Can we take Crosby’s metaphor any further? In the end, the yellow brick road led to Oz and the wizard; and the wizard was a fraud, an ordinary conjurer. Many organizations have moved along Crosby’s ‘Yellow Brick Road’ toward Total Quality Management in the last few years and it appears that they have little more than the belief in the ultimately magical solution that motivated the original travellers. Like those who saw the Wizard of Oz, people perceive different things in TQM. The immediate appeal might rest in the cost saving through devolving inspection, in ‘getting it right first time’, in ‘customer service’, or statistical process control, but like the magical powers of the wizard, so is the idea of the Japanese miracle. However, miracles are the prerogative of prophets and, in this case, their underlying message is a belief in the market — at least metaphorically, and in opposition to, the alternative of traditional bureaucracy — as the only means of achieving quality. It should not be a surprise that beneath the market metaphor and the critique of bureaucracy is its apparent antithesis — the process of bureaucratization. Fundamental to traditional organizational analysis, and the study of modern organization, has been the recognition of an informal culture of work within the bureaucratic frame. With the inversions of post-modernity, with the rejection of the metaphors of formality and the appeal to this very idea of ‘culture’, we can find this very same formality submerged within its practice.

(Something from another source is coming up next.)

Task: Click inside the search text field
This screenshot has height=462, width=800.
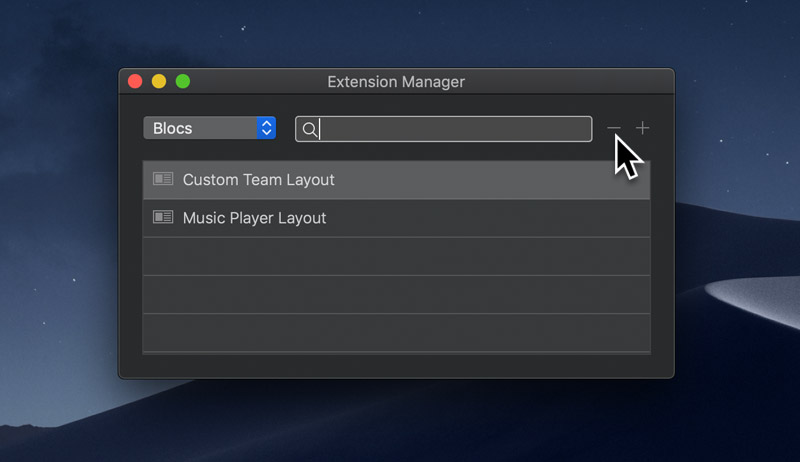Action: 443,129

In the last few years a large number of organizations have gone down the ‘yellow brick road’ of TQM, believing that this would be the solution to their problems. The Lion, Scarecrow and Tin Woodsman all found what they wanted inside themselves, and each gained a kingdom within the Land of Oz. Dorothy — because of her magic slippers — found that she already had the means to return to Kansas. Nevertheless, just as Baum’s stories of Oz develop into a whole series of books, this does not solve the problems of Oz, where the competing forces of good and evil continue to destabilize the land. More interesting, the very origins of the name given to this land by Baum — that of Oz — were apparently taken from letters on a drawer of his filing cabinet, O-Z. Like Oz, TQM is embedded in the world of bureaucracy.


* I would like to thank Paul Reynolds, Don Blackburn, Jerry Booth, Barry Wilkinson, Hans Pennings, and the two anonymous reviewers from Organization Studies for comments on drafts of this paper and in showing the difficulty of getting it ‘right first time’. I would also like to thank Professor John Oakland for allowing me to use his diagram of ‘The Quality Chain’. Any remaining problems with quality assurance remain the author’s responsibility.